▸ **WHAT YOU ARE ASKED TO DO**
Below are records; quote them exactly from the first line through the line that contains "一覧へ戻る (532, 1762)".

▸ **SOURCE MATERIAL**
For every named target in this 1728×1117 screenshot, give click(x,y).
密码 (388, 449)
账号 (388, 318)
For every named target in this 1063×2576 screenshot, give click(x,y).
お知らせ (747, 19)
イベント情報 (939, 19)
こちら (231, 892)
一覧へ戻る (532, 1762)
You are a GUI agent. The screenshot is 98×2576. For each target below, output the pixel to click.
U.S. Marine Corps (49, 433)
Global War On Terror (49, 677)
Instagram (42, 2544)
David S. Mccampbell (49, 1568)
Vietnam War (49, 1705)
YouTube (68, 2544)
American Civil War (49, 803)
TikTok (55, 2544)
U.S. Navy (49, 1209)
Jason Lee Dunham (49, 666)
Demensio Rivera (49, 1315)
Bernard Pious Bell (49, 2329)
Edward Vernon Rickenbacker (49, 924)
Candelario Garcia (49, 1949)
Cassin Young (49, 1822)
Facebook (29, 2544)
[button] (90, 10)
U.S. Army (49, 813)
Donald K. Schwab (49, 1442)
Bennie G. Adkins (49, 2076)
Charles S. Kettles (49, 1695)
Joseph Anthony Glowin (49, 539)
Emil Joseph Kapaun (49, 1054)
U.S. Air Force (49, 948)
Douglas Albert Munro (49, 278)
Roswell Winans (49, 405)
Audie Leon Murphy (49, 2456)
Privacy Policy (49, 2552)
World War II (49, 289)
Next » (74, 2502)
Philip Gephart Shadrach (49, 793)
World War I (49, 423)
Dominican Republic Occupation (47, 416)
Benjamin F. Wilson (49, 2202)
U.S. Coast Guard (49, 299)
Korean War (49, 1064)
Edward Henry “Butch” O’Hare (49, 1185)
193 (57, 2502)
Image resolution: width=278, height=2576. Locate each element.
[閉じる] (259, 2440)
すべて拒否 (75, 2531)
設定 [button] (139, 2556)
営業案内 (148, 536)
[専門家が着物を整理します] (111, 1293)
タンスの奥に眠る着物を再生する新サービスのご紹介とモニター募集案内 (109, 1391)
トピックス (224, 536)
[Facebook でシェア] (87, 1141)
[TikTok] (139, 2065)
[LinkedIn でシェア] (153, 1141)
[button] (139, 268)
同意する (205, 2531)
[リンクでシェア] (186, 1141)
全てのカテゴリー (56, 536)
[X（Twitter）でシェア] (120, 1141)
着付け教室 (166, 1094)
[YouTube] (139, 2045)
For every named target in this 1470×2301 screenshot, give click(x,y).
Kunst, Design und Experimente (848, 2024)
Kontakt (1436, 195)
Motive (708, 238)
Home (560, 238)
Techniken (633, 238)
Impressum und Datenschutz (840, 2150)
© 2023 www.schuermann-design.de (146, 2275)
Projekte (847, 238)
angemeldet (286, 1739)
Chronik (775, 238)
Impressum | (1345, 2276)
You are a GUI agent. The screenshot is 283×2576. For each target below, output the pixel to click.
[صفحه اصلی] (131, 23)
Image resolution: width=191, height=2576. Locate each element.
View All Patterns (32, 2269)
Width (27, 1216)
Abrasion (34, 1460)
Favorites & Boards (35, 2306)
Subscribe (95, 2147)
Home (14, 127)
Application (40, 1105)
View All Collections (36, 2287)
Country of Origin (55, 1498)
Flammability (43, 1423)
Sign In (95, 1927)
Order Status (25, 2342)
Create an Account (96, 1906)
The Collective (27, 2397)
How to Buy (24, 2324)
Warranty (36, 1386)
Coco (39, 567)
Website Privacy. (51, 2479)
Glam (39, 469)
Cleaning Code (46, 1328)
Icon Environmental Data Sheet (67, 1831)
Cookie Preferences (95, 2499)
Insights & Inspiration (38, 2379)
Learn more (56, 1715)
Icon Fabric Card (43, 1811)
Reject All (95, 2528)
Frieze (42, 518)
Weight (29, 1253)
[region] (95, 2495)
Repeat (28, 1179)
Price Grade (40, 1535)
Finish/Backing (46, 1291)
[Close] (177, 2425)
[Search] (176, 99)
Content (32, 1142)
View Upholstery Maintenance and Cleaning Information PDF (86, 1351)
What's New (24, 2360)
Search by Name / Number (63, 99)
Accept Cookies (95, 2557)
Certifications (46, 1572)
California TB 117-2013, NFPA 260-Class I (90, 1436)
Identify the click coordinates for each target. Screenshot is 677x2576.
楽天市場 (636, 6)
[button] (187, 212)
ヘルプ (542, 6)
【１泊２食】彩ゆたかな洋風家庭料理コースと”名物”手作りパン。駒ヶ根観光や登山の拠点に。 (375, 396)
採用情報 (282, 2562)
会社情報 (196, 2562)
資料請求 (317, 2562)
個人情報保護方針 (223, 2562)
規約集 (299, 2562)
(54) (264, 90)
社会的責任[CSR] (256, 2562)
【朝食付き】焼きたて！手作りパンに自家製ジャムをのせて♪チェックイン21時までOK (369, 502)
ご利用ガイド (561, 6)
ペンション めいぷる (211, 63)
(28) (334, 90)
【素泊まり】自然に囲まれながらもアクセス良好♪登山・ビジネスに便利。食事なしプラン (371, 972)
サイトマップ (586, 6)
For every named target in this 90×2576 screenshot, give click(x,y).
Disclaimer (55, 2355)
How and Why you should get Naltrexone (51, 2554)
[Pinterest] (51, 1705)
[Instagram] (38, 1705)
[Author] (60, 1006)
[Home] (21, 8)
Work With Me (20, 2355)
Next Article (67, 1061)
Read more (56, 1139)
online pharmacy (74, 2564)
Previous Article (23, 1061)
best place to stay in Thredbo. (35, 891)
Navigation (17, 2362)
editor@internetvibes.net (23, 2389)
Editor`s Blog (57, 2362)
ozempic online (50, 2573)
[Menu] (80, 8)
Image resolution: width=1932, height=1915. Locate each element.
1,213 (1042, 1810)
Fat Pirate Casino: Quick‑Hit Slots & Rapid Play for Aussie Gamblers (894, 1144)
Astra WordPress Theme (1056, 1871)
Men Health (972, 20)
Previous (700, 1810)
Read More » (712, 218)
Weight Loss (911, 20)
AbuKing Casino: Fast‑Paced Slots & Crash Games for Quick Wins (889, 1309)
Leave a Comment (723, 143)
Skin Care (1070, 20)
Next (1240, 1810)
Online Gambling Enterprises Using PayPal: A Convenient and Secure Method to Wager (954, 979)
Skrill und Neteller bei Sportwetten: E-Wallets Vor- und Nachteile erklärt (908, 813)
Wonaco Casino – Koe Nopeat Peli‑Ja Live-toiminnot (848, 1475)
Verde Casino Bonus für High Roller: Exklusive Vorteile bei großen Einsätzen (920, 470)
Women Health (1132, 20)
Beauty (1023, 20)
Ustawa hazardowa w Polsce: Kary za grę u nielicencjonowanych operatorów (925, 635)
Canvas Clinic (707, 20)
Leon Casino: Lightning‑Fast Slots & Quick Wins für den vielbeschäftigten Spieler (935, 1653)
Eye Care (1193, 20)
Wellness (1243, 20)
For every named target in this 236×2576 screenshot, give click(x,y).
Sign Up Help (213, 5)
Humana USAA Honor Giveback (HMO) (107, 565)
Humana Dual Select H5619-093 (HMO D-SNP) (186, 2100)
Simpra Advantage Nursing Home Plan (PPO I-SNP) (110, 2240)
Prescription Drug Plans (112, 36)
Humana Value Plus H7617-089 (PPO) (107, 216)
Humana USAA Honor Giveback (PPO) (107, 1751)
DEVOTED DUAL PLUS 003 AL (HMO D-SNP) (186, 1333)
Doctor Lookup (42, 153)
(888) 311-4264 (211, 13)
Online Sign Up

▸ **REPLY TO THE TASK**
For every named target in this 1728×1117 screenshot, give click(x,y).
密码 (388, 449)
账号 (388, 318)
For every named target in this 1063×2576 screenshot, give click(x,y).
お知らせ (747, 19)
イベント情報 (939, 19)
こちら (231, 892)
一覧へ戻る (532, 1762)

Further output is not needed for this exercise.